MHMC Studio 2

How to have a great rehearsal with your band

So you’ve got your band together and you’ve booked a rehearsal studio, and you want to know how to have a great rehearsal with your band. At Mill Hill Music Complex, we’ve been welcoming bands for the last 35 years and we’ve picked up a few good tips to make sure your rehearsal goes smoothly and is productive. Here are a few things which you may find makes things go well.

1. Preparation. Work out the set list in advance and ask all of the musicians to learn the songs.  If you are a covers band, then send the other members the details. If you are doing originals and you are the songwriter, it is worth trying to get the songs recorded and then let the rest of the band have a listen. Of course some bands like to write songs together in the studio from scratch. If this is how you write songs, then it is well worth recording the rehearsal. That way you can get the songs to the rest of the band members and they can learn them for the next session.

2. Make sure you have everything you need. If your band has a particular sound, make sure you have the equipment you need to get it. You’d be amazed at how often bands turn up at our studios and the guitarist has left his fuzz box or lead at home or the drummer has forgotten his brushes. At Mill Hill Music Complex we have a  shop selling spares etc, but you don’t want to buy a new fuzz box every week.

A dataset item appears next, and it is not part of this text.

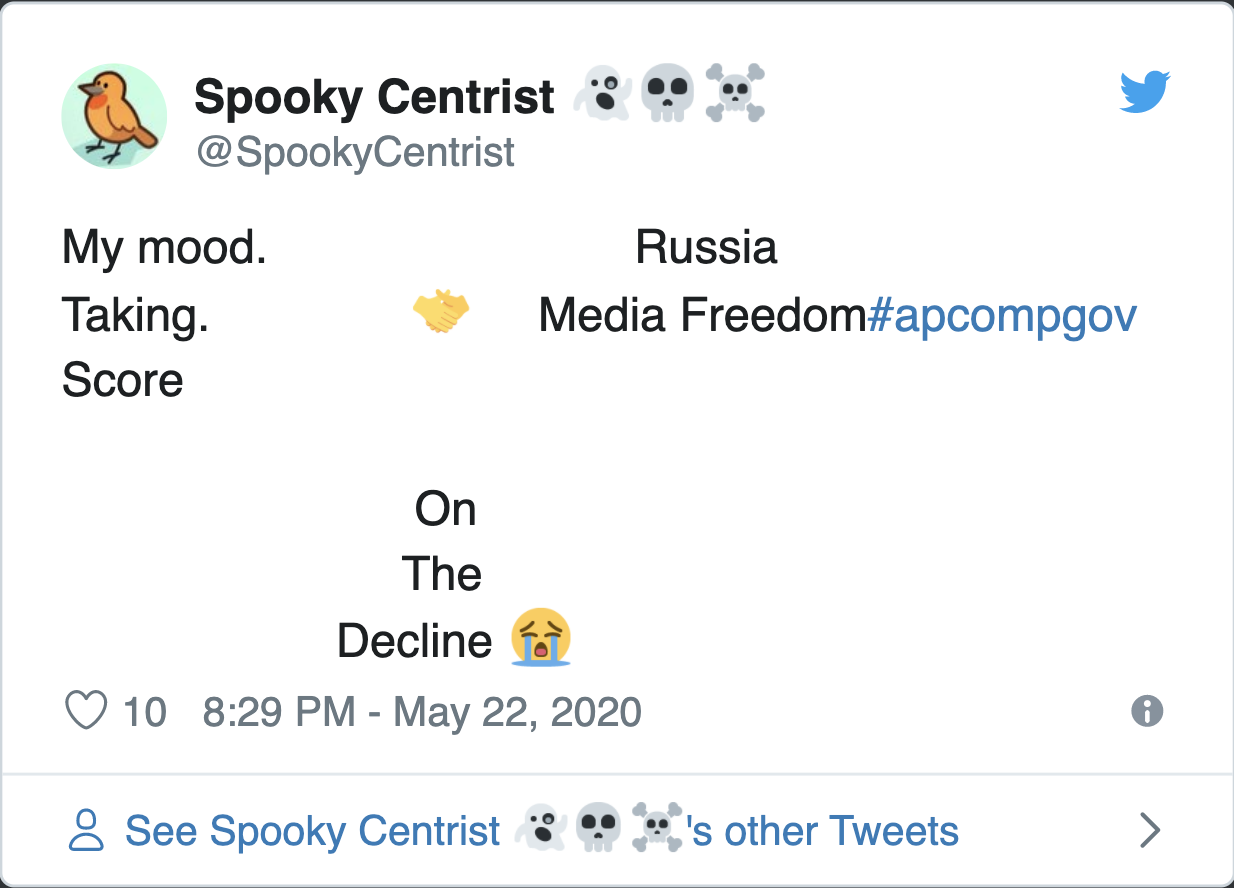Click the 'My mood.' tweet text
The height and width of the screenshot is (888, 1234).
[164, 247]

3. If you are a singer, make sure you have some water to keep your throat lubricated. Unlike a guitar string, if you get a problem with your voice, you can’t change it. Take care of it and learn some warm up exercises.

4.  Make sure that the band turn up on time. At studios, time is money. If people turn up late, they are costing the rest of the band money.

5.  Don’t bring friends along to watch when you are writing new material. When you first start playing, it is tempting to invite friends down to watch. This doesn’t make rehearsals more productive. If you are working stuff out, you may play the same few bars over and over again. Friends soon tire of this and the band gets distracted. Once the set has been worked out and you are practising playing the set for a gig, having a few friends can sharpen things up. I’ve always tended to have specific rehearsals and one rule that has worked for me is that we  don’t have guests when writing.

6.  Don’t play over the top of when people are trying to work out songs. Some musicians seem to be allergic to being quiet in a studio. If you are trying to explain the structure of a song and someone is drowning you out, then you won’t get your point across.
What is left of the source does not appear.